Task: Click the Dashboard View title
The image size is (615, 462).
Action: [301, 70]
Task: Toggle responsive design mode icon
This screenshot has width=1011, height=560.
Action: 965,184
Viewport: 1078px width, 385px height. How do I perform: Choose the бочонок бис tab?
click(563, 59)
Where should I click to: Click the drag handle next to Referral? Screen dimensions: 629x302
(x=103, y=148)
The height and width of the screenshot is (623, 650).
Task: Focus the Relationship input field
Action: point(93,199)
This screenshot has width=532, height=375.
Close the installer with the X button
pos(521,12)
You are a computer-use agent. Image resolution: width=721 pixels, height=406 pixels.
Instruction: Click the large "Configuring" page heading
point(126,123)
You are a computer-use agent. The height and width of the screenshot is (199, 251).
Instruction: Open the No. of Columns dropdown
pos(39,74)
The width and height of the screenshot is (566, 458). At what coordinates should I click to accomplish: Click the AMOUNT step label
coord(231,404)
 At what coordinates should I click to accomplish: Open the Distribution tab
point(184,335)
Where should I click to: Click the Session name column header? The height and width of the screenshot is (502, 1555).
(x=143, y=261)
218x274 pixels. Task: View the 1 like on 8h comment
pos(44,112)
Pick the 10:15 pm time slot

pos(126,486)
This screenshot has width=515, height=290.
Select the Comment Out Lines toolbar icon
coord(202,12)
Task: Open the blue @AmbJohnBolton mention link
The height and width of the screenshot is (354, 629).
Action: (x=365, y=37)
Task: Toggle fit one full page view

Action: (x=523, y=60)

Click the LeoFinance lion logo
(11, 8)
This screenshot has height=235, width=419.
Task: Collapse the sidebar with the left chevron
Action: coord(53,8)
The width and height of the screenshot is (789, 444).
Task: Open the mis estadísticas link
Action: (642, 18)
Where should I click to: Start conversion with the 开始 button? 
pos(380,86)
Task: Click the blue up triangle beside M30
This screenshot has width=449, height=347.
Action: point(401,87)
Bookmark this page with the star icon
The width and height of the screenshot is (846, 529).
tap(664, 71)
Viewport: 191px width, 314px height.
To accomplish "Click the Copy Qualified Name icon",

▸ **PROBLEM TO SOLVE**
Restate every record word for word.

▸ **ANSWER SPACE**
Task: Click the Dashboard View title
The image size is (615, 462).
Action: [301, 70]
Task: Toggle responsive design mode icon
This screenshot has width=1011, height=560.
Action: 965,184
Viewport: 1078px width, 385px height. How do I perform: Choose the бочонок бис tab?
click(563, 59)
Where should I click to: Click the drag handle next to Referral? Screen dimensions: 629x302
(x=103, y=148)
The height and width of the screenshot is (623, 650).
Task: Focus the Relationship input field
Action: point(93,199)
This screenshot has width=532, height=375.
Close the installer with the X button
pos(521,12)
You are a computer-use agent. Image resolution: width=721 pixels, height=406 pixels.
Instruction: Click the large "Configuring" page heading
point(126,123)
You are a computer-use agent. The height and width of the screenshot is (199, 251).
Instruction: Open the No. of Columns dropdown
pos(39,74)
The width and height of the screenshot is (566, 458). At what coordinates should I click to accomplish: Click the AMOUNT step label
coord(231,404)
 At what coordinates should I click to accomplish: Open the Distribution tab
point(184,335)
Where should I click to: Click the Session name column header? The height and width of the screenshot is (502, 1555).
(x=143, y=261)
218x274 pixels. Task: View the 1 like on 8h comment
pos(44,112)
Pick the 10:15 pm time slot

pos(126,486)
This screenshot has width=515, height=290.
Select the Comment Out Lines toolbar icon
coord(202,12)
Task: Open the blue @AmbJohnBolton mention link
The height and width of the screenshot is (354, 629).
Action: (x=365, y=37)
Task: Toggle fit one full page view

Action: (x=523, y=60)

Click the LeoFinance lion logo
(11, 8)
This screenshot has height=235, width=419.
Task: Collapse the sidebar with the left chevron
Action: coord(53,8)
The width and height of the screenshot is (789, 444).
Task: Open the mis estadísticas link
Action: (642, 18)
Where should I click to: Start conversion with the 开始 button? 
pos(380,86)
Task: Click the blue up triangle beside M30
This screenshot has width=449, height=347.
Action: point(401,87)
Bookmark this page with the star icon
The width and height of the screenshot is (846, 529).
tap(664, 71)
Viewport: 191px width, 314px height.
To accomplish "Click the Copy Qualified Name icon",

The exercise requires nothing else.